In conclusion, Ad26.COV2.S induced cross-reactive humoral and cellular immune responses and provided robust protection against the heterologous SARS-CoV-2 variant B.1.351 in rhesus macaques. Future studies will determine whether Ad26.COV2.S, as well as other vaccines, protect against other SARS-CoV-2 variants of concern.

Methods

No statistical methods were used to predetermine sample size. Macaques were randomized into groups. All immunological, virological and histopathological studies were performed blinded.

Macaques and study design

Twenty-four outbred Indian-origin adult male and female rhesus macaques (Macaca mulatta) (3–11 years old) were randomly allocated to groups. All macaques were housed at Bioqual. Macaques received a single immunization of 5 × 1010 viral particles of Ad26.COV2.S (n = 12) or sham (n = 12) by the intramuscular route without adjuvant at week 0. At week 6, all macaques were challenged with 5 × 105 TCID50 SARS-CoV-2 from strains USA-WA1/2020 (BEI Resources; NR-5228) (which was grown in VeroE6 cells and deep sequenced as previously described16) or B.1.351 (BEI Resources; NR-54974). The B.1.351 stock was grown in Calu-3 cells and was deep-sequenced, which confirmed the expected sequence identity with no mutations in the S greater than 2.5% frequency and no mutations elsewhere in the virus at greater than 13% frequency. Virus was administered as 1 ml by the intranasal route (0.5 ml in each nare) and 1 ml by the intratracheal route. All immunological, virological and histopathological studies were performed blinded. Animal studies were conducted in compliance with all relevant local, state and federal regulations and were approved by the Bioqual Institutional Animal Care and Use Committee.

Pseudovirus-based virus neutralization assay

The SARS-CoV-2 pseudoviruses expressing a luciferase reporter gene were generated essentially as previously described12,16,17,18. In brief, the packaging plasmid psPAX2 (AIDS Resource and Reagent Program), luciferase reporter plasmid pLenti-CMV Puro-Luc (Addgene) and S expressing pcDNA3.1-SARS CoV-2 SΔCT of variants were co-transfected into HEK293T cells by lipofectamine 2000 (ThermoFisher). Pseudoviruses of SARS-CoV-2 variants were generated by using WA1/2020 strain (Wuhan/WIV04/2019, GISAID accession identifier EPI_ISL_402124), D614G mutation, B.1.1.7 variant (GISAID accession identifier EPI_ISL_601443) or B.1.351 variant (GISAID accession identifier EPI_ISL_712096). The supernatants containing the pseudotype viruses were collected 48 h after transfection, and were purified by centrifugation and filtration with a 0.45-μm filter.
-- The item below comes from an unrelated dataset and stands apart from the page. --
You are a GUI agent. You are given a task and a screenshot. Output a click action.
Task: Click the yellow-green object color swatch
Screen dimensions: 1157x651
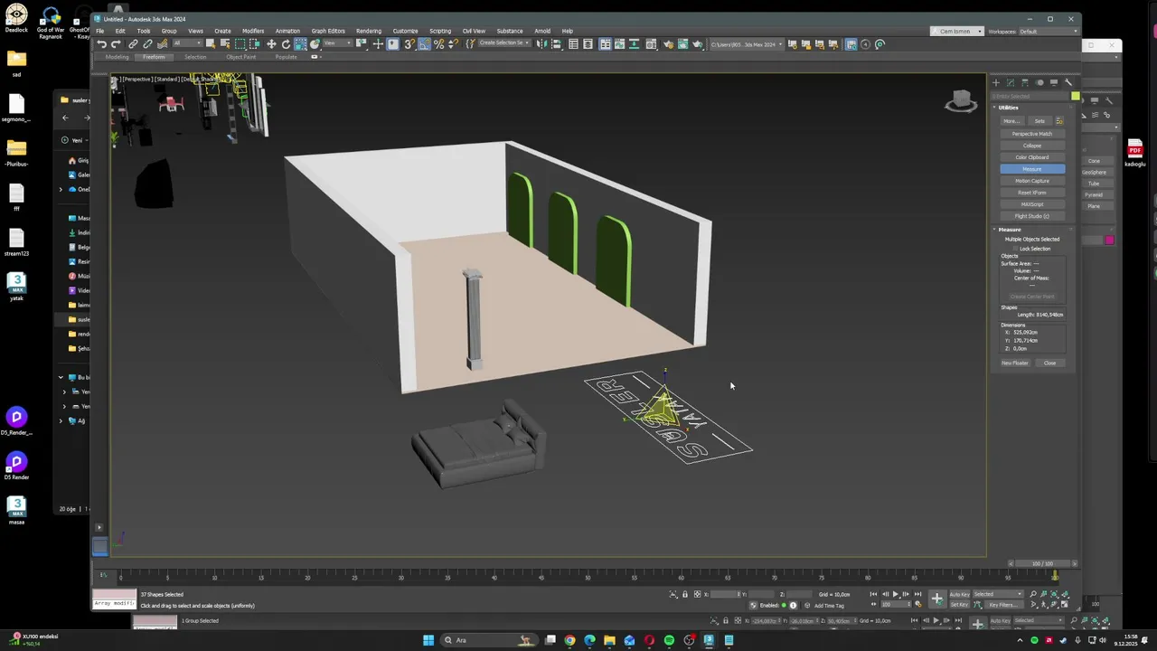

To determine the neutralization activity of the plasma or serum samples from participants, HEK293T cells expressing human ACE2 (HEK293-hACE2 cells) were seeded in 96-well tissue culture plates at a density of 1.75 × 104 cells per well overnight. Threefold serial dilutions of heat-inactivated serum or plasma samples were prepared and mixed with 50 μl of pseudovirus. The mixture was incubated at 37 °C for 1 h before adding to HEK293T-hACE2 cells. Forty-eight hours after infection, cells were lysed in Steady-Glo Luciferase Assay (Promega) according to the manufacturer’s instructions. SARS-CoV-2 neutralization titres were defined as the sample dilution at which a 50% reduction in relative light units (RLU) was observed relative to the average of the virus control wells.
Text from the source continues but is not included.